**Task brief:**
After finding "Where should I" in a line below, print that line and the rest of the lines exactly, leaving out all pictures.

━━━━━━━━━━━━━━━━━━━━

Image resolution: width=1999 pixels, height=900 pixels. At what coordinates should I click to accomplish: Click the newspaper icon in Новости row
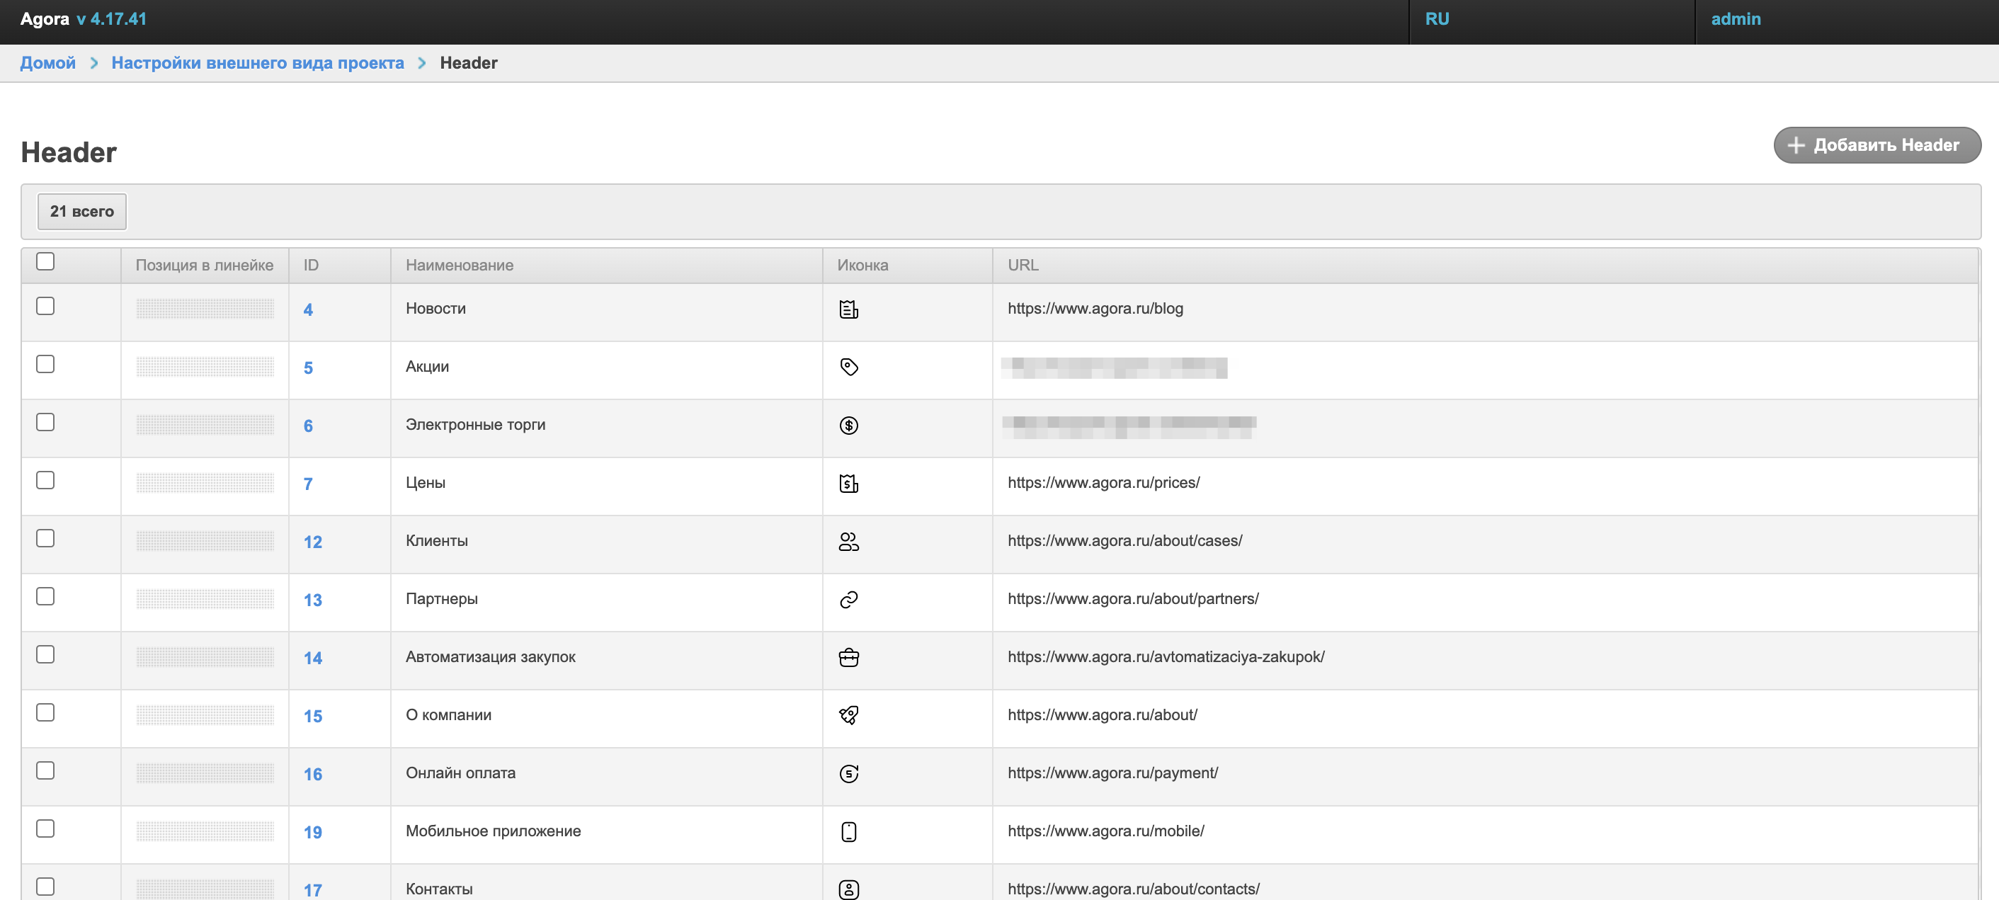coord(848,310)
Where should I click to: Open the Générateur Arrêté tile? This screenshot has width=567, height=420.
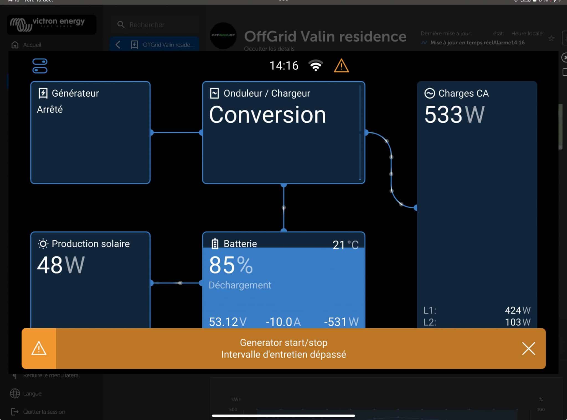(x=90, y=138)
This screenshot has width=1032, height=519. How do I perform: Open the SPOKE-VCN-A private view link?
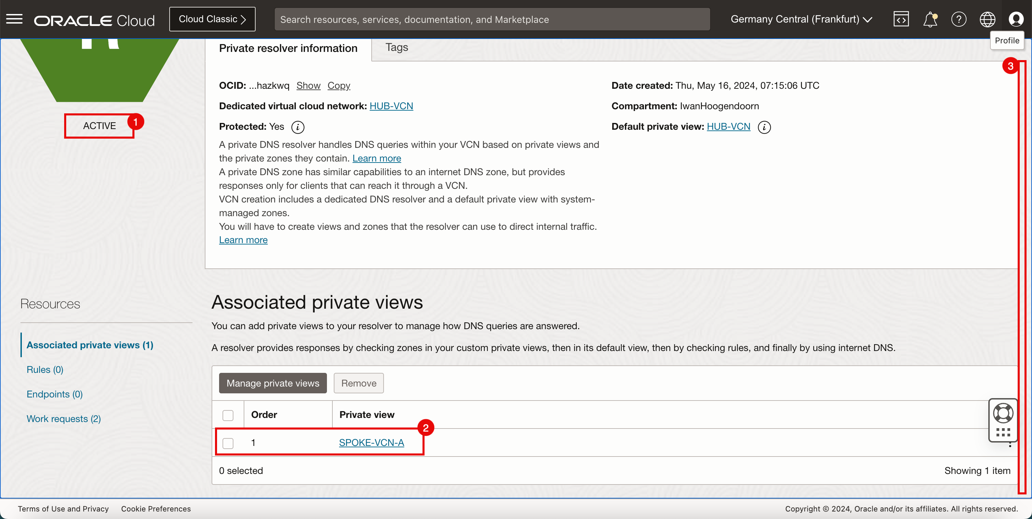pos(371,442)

━━━━━━━━━━━━━━━━━━━━

**Output for this exercise:**
Where should I click to: Open the Générateur Arrêté tile? This screenshot has width=567, height=420.
(x=90, y=138)
This screenshot has width=1032, height=519. How do I perform: Open the SPOKE-VCN-A private view link?
pos(371,442)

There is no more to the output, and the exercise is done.